▶ Exercise aim
Each line from the one containing "Toggle the select-all checkbox beside Title" to the end of the entries is to be repeated exactly, and no other line.

Collected data
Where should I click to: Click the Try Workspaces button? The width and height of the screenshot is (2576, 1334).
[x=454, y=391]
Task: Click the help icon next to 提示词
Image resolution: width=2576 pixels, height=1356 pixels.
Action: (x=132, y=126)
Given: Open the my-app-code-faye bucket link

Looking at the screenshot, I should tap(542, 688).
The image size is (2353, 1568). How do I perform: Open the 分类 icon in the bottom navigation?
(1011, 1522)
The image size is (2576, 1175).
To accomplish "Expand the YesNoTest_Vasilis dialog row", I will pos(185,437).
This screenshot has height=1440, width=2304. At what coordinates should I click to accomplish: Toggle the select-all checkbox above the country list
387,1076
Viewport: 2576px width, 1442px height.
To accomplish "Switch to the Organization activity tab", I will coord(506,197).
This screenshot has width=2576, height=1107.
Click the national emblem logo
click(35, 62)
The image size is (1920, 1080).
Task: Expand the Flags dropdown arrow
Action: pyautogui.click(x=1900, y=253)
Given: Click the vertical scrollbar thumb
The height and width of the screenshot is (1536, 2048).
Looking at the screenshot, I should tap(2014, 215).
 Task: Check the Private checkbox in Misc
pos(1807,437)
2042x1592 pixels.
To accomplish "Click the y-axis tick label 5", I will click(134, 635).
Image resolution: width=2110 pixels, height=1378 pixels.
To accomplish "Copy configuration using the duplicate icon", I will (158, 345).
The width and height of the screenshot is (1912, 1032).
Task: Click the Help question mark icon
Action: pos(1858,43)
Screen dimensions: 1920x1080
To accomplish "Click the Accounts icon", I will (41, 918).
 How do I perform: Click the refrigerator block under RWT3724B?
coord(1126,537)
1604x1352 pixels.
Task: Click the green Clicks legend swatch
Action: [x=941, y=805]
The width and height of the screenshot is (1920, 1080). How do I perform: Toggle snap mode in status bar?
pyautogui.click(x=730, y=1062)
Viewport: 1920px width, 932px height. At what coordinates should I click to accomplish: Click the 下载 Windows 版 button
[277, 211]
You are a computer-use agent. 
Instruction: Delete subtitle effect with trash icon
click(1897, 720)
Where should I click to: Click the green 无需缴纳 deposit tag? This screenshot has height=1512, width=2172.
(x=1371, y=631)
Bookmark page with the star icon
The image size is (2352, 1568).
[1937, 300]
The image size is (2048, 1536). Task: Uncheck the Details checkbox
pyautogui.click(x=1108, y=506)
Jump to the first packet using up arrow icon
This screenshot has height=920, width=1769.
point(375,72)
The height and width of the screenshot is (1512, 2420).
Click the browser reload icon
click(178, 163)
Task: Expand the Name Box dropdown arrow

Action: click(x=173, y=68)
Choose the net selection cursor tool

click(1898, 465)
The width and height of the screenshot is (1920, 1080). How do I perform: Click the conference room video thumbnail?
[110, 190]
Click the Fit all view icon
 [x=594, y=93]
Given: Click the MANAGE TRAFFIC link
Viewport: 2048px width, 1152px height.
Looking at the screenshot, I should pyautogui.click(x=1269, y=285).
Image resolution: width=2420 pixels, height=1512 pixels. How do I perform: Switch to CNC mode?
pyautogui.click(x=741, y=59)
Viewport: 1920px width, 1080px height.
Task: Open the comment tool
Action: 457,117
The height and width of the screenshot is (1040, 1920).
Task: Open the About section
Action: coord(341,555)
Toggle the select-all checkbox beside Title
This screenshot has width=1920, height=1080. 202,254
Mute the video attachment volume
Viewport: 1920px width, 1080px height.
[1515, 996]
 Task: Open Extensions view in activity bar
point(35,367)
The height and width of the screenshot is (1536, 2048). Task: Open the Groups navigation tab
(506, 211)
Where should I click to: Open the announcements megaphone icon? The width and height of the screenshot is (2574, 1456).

▶ Output of the task
Toggle the select-all checkbox beside Title
This screenshot has width=1920, height=1080. 202,254
Mute the video attachment volume
Viewport: 1920px width, 1080px height.
[1515, 996]
 Task: Open Extensions view in activity bar
point(35,367)
The height and width of the screenshot is (1536, 2048). Task: Open the Groups navigation tab
(506, 211)
Where should I click to: Open the announcements megaphone icon? The width and height of the screenshot is (2574, 1456).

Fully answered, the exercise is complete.